Data listing:
^^^^

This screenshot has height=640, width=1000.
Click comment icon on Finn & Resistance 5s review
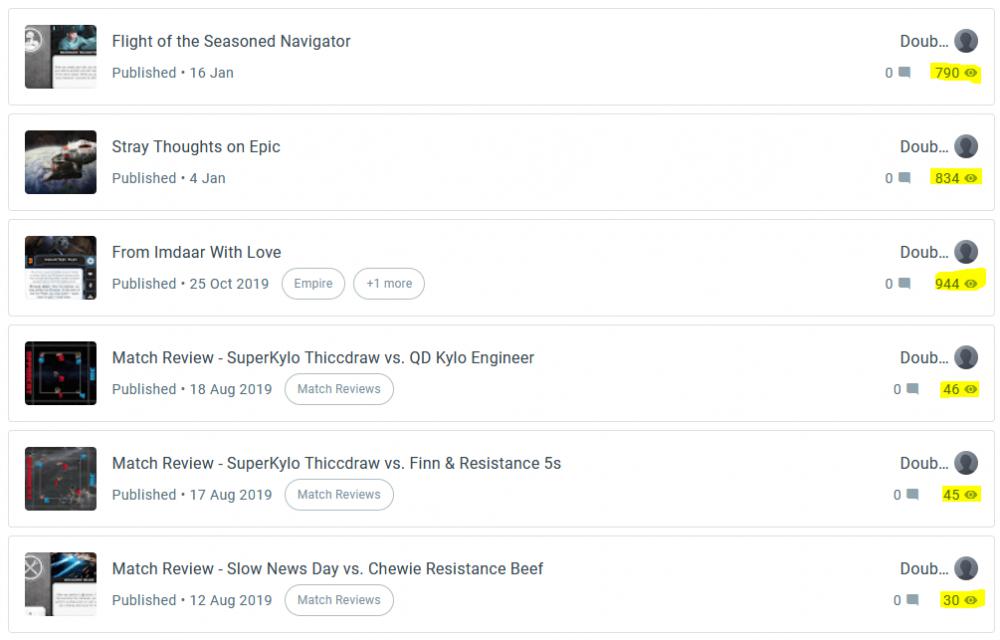[x=913, y=495]
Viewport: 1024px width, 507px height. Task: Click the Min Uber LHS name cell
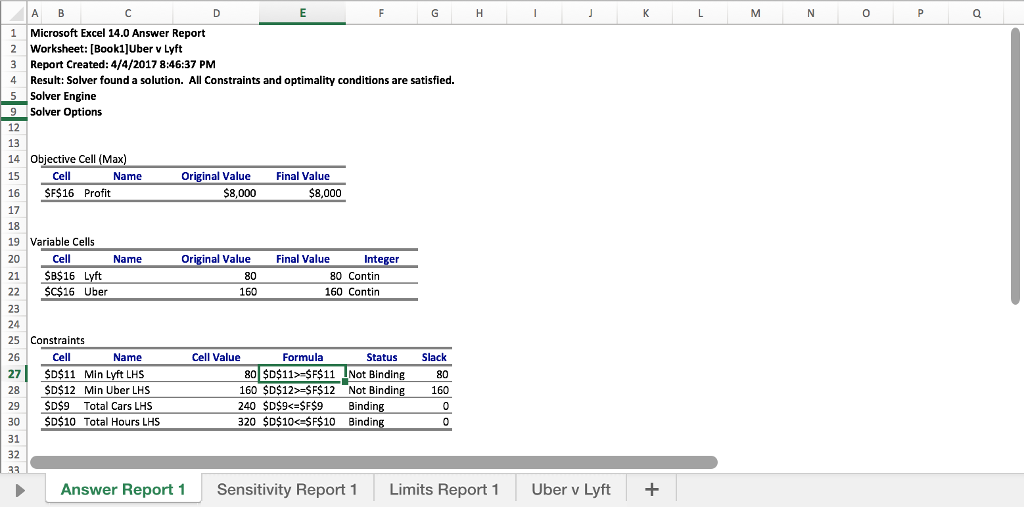pyautogui.click(x=117, y=390)
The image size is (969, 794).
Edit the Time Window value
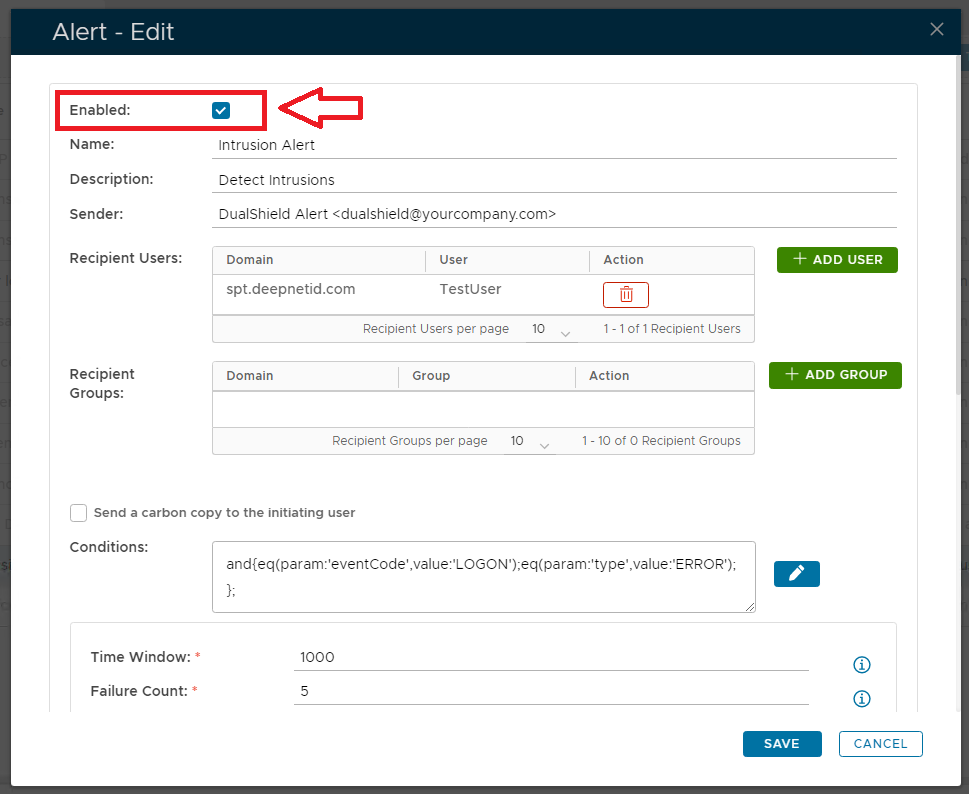(550, 657)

^^^^

Retype exactly, please, the span from the line holding "Click comment icon" through the closing line of the data, both ends included, without the pictures.

Answer to this exercise:
Click comment icon on Finn & Resistance 5s review
[x=913, y=495]
Viewport: 1024px width, 507px height. Task: Click the Min Uber LHS name cell
pyautogui.click(x=117, y=390)
The image size is (969, 794).
Edit the Time Window value
(550, 657)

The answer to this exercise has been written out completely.